Hill knew his discovery could greatly improve the quality of the very air that we breathe. Originally, his goal was to repower the bus fleets in North America. Eventually, this was expanded to potentially include all heavy-duty transport engines around the world.
In 1995, the University of British Columbia introduced Hill to David Demers, a successful entrepreneur, and Westport Innovations was born, built around the core technology of HPDI. It now owns more than 200 patents. Demers says the original plan was to further develop and demonstrate the benefits of the technology, and license it to diesel engine companies around the world. But it turned out to be more complicated than that.
“It’s the classic story of a new technology company that discovers there is no market for their fantastic new idea,” he says. “Most people didn’t understand how this innovation could be important to their future.”
Facing the market realities, the company targeted a few of the leading engine companies active in the California transit bus market. Demers says the management team knew it would need a complete solution for vehicle fleets, including new fueling infrastructure and gas suppliers, in order to create a market that could use its technology.
“We could’ve set up as a new engine company and compete with the existing industry, but we would need a new plant, new vehicles, new support channels — a tremendous investment and a lot of risk involved,” Demers says. “It made more sense for us to try to partner with companies that already had that expertise and those support channels in place.”

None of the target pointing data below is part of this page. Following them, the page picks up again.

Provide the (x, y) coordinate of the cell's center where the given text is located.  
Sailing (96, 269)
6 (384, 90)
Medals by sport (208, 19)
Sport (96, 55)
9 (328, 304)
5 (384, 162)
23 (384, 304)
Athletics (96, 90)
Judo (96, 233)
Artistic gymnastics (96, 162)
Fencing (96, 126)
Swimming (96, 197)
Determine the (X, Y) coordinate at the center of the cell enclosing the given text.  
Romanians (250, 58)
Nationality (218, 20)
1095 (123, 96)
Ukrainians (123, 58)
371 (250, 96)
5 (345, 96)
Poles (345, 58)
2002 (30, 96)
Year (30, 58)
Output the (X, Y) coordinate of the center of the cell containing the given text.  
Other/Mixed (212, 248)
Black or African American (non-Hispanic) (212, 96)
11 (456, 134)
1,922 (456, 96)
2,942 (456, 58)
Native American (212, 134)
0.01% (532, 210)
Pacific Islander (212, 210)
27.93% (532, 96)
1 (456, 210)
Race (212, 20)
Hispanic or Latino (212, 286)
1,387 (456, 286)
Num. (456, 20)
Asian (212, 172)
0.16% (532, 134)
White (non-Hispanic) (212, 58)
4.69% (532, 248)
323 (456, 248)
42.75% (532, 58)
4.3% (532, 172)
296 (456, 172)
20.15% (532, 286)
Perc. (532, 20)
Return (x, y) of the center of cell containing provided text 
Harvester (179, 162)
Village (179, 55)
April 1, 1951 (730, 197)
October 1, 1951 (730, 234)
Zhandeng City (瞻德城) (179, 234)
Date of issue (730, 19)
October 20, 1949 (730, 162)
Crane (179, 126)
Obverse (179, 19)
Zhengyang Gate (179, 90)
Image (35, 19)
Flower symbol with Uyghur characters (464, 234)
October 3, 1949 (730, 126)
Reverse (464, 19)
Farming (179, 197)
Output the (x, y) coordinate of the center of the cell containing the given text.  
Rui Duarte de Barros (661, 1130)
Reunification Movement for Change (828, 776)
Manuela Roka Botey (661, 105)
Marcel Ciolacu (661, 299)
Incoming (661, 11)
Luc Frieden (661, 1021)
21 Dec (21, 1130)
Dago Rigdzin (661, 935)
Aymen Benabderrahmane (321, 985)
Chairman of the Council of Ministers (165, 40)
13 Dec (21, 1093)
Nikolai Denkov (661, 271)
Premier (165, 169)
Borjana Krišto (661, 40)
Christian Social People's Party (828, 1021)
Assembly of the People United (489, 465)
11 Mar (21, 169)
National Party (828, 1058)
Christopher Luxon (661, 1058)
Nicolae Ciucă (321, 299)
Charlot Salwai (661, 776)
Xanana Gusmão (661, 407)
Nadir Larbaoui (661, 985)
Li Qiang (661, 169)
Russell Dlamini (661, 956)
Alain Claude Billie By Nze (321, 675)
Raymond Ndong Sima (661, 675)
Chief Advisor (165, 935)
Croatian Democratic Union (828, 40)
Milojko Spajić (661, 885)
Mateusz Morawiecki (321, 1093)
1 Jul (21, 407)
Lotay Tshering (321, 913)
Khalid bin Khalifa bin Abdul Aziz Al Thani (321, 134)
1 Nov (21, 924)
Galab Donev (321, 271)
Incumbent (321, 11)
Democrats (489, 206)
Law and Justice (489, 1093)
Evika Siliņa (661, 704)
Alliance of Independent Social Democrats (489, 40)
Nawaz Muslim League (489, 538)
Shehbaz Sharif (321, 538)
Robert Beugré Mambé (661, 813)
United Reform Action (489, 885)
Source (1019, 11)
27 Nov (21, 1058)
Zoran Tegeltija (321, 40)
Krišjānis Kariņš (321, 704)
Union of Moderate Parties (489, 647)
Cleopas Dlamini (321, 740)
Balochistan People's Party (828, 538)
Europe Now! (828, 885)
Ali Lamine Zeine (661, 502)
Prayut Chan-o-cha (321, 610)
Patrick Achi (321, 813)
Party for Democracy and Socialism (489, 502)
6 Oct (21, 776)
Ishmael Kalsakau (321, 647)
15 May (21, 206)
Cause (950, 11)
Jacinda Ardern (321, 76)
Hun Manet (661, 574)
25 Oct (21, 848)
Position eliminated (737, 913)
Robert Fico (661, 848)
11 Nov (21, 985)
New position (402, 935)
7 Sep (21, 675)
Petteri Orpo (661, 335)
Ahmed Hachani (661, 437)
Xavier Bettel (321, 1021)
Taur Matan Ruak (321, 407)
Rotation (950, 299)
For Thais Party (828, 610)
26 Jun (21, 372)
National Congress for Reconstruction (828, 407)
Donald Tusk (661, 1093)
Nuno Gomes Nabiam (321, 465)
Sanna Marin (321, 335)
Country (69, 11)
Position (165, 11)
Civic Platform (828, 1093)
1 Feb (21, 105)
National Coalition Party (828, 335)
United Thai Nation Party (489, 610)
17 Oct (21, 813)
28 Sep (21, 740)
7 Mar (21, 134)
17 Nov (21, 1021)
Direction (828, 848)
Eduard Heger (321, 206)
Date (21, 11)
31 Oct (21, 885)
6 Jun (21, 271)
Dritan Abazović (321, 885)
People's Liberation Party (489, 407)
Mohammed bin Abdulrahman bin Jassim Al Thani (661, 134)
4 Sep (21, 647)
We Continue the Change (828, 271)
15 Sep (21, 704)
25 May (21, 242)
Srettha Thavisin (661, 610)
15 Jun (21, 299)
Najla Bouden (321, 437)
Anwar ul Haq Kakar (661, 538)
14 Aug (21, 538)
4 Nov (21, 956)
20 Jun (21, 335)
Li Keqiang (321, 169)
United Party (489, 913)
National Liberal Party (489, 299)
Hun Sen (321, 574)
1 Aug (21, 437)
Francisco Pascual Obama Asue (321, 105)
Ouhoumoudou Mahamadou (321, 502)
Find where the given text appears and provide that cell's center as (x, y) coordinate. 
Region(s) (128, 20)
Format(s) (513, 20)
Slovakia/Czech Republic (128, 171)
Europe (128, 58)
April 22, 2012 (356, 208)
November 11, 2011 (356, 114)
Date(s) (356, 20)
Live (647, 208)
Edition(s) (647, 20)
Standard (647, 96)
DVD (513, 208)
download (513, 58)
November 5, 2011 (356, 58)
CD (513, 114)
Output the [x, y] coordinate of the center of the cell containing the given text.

The industry at the time was experiencing excess capacity around the world and competition was fierce, according to Demers. So it made sense for major diesel companies to work with Westport on a niche market like natural gas, enabling them to focus on their core business. Companies that used the Westport technology had a competitive advantage. The Westport engines burned cleaner but they still had the workhorse properties of old-fashioned diesel.
To solve the infrastructure problem, Westport partnered with the natural gas company BCGas (now Terasen) in British Columbia to build the infrastructure necessary to meet the needs of commercial fleets around the world. This included new natural gas fueling stations in Southern California and elsewhere. This venture, now called Clean Energy Fuels, is the largest supplier of natural gas vehicle fuel in North America.
Today, Westport is developing technology with Cummins, Ford, BMW, Isuzu and many others. Uncertainty about access to secure oil supplies, combined with more stringent air quality standards, has created a demand for Westport technologies.
Stricter regulations pose tough challenges for city governments, making natural gas attractive because it costs less and produces fewer emissions.
Demers notes that most pollution comes from transportation, and most fuel consumption, in general, is by heavy vehicles. China and India, the world’s two fastest growing economies, must build transportation infrastructure to meet their economic goals, and yet are challenged by environmental regulations. Westport helps suppliers of heavy vehicles meet the regulations and at the same time keep a check on soaring oil prices.
Westport has partnered with Cummins to become Cummins-Westport, in order to leverage Cummins’ global manufacturing, distribution and support network. Cummins does the manufacturing at plants around the world; Cummins-Westport does the engineering and marketing. Demers says Westport will try to replicate that model with other companies in other parts of the world.
Demers has seen a change in attitudes from global vehicle manufacturers and energy suppliers, and their customers, regarding global climate change. He says they are convinced that something needs to be done about greenhouse gas emissions. And he feels a certain pride in the contributions of Westport.
“I think we are already changing the world,” he says. “We’ve seen material improvements in air quality in every place we’ve shipped — and we’ve shipped more than 14,000 engines to heavily populated areas around the world.”